Edmund Beswick
- Full name: Edmund Beswick
- Born: June→September 1858 Penrith, Cumberland, England
- Died: 23 January 1911 (aged 52–53) Salford, Lancashire, England

Rugby union career
- Position: Three-quarters

Senior career
- Years: Team / Apps / (Points)
- 1879-86: Swinton / 105
- 1879-: Lancashire

International career
- Years: Team / Apps / (Points)
- 1882: England / 2 / (0)

= Edmund Beswick =

English rugby union footballer (1858–1911)

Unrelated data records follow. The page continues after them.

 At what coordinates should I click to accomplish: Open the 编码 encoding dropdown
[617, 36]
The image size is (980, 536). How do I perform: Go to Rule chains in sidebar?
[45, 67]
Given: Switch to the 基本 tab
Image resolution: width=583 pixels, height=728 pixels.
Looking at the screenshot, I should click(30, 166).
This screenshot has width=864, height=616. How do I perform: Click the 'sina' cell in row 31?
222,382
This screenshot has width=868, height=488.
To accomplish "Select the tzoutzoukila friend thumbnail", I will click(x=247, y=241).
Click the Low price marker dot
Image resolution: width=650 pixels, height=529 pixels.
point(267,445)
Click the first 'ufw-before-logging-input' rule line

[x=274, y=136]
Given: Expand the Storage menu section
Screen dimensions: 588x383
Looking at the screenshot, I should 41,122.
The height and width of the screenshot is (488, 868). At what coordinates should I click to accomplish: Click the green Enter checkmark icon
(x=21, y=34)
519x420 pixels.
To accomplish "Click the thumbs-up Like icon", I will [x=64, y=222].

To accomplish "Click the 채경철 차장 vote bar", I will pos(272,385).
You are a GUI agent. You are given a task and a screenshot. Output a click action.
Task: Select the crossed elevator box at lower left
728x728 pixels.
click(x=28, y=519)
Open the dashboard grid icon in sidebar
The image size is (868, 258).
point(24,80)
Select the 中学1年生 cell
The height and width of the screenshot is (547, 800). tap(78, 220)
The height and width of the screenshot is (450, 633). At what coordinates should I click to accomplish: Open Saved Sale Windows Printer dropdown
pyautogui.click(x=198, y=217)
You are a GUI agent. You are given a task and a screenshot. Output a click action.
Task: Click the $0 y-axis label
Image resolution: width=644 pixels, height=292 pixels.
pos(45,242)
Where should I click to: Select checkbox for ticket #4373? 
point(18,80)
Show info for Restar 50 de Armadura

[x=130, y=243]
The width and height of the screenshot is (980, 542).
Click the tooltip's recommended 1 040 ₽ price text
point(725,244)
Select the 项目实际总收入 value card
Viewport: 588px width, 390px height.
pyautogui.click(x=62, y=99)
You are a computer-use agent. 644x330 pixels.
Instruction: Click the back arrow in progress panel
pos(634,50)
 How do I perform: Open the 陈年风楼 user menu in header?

Edmund Beswick (birth registered July→September 1858 – died 23 January 1911) was an English rugby union footballer who played in the 1870s and 1880s. He played at representative level for England, and Lancashire, and at club level for Swinton, as a Three-quarter, i.e. wing or inside centre. Prior to Tuesday 2 June 1896, Swinton was a rugby union club.

==Background==
Beswick was born in Penrith, Cumberland, England, and he died aged 52 in Salford, Lancashire, England.

==Playing career==
Beswick won caps for England while at Swinton in 1882 against Ireland, and Scotland. He won caps for Lancashire while at Swinton, making his début against Cheshire on Saturday 29 November 1879; in 1881 he was selected for the North versus the South.